» Objet de l'exercice
D'après l'extrait, dans quelle ville le reporter Paul Marchand a-t-il séjourné et travaillé pendant la guerre en ex-Yougoslavie ?

Avant le film du même-nom, Sympathie pour le diable est le titre de l’ouvrage autobiographique que le reporter Paul Marchand a consacré en 1997 à son expérience de la guerre en ex-Yougoslavie. Le journaliste a séjourné et travaillé à Sarajevo, pendant le siège de la ville par les forces serbes. Bien que Marchand ait été une voix fréquente sur France Inter, RFI, France Info etc. je découvre comme beaucoup l’existence de cet homme. Grâce à Niels Schneider, un acteur dont j’apprécie de plus en plus le travail, j’imagine certains traits de caractère, forcément présents dans le livre : l’intrépidité, l’indépendance d’esprit, le courage, l’esprit critique. La figure du reporter est en soi tellement romanesque qu’elle a nourri de multiples films, plus ou moins intéressants (Salvador d’Oliver Stone, L’année de tous les dangers de Peter Weir, La déchirure de Roland Joffé…). Parmi cette longue liste de films, Sympathie pour le diable est-il recommandable ?

» Données fournies

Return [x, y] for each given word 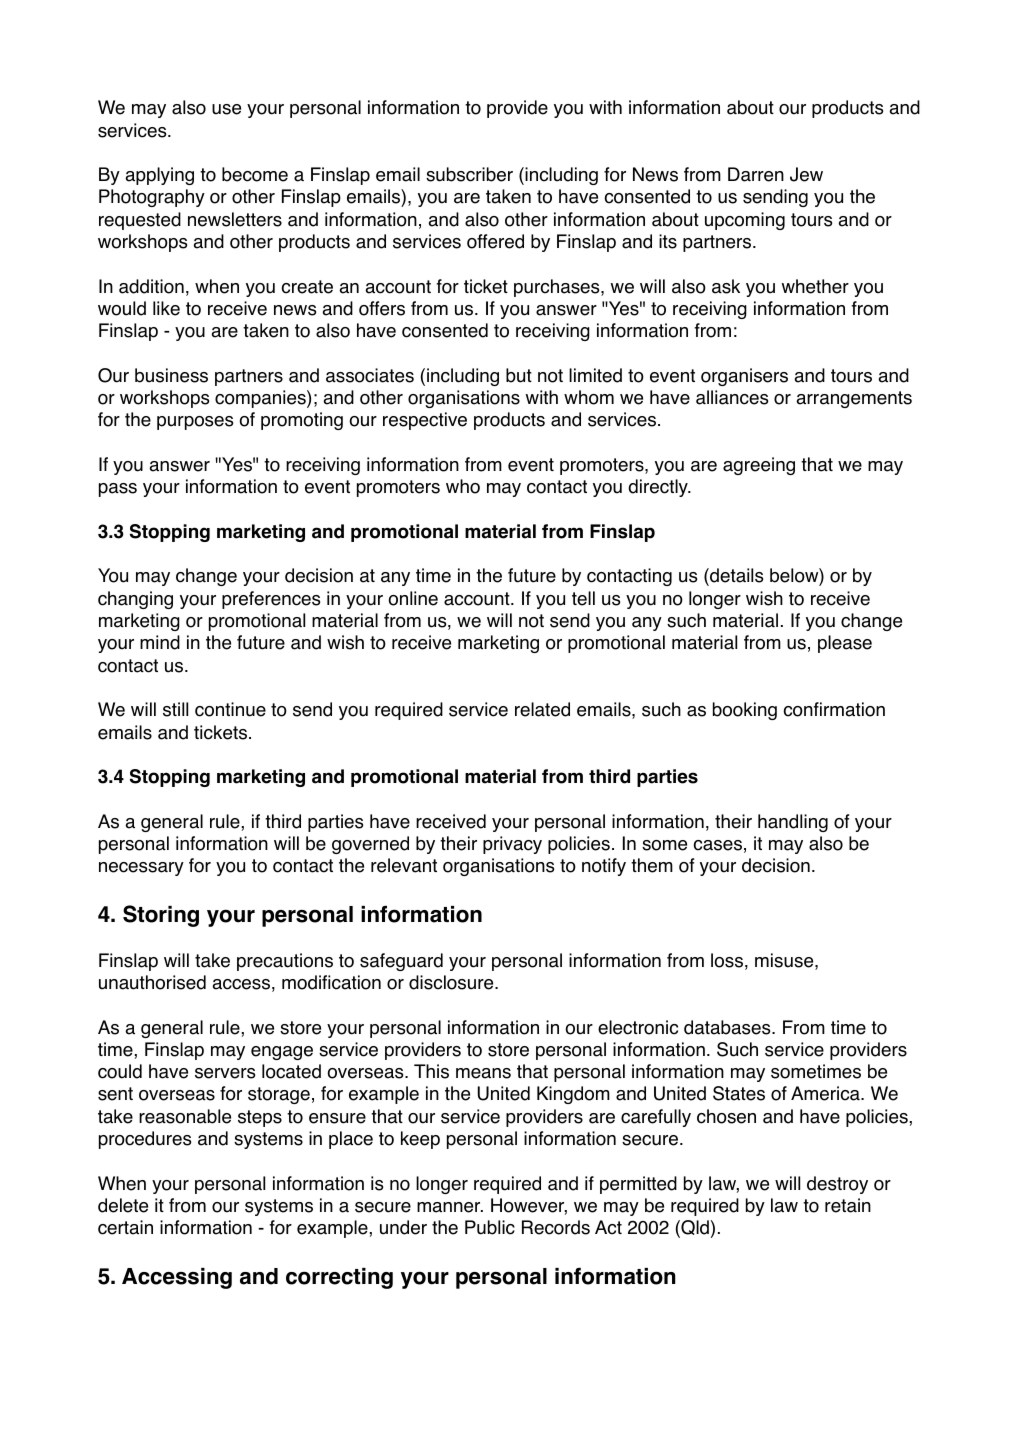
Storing [161, 916]
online [413, 598]
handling [793, 823]
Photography [152, 198]
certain [125, 1227]
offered [495, 241]
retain [848, 1205]
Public [490, 1227]
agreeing [759, 466]
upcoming [745, 221]
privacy [512, 845]
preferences [271, 600]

» Réponse ci-dessous
À Sarajevo, pendant le siège de la ville par les forces serbes.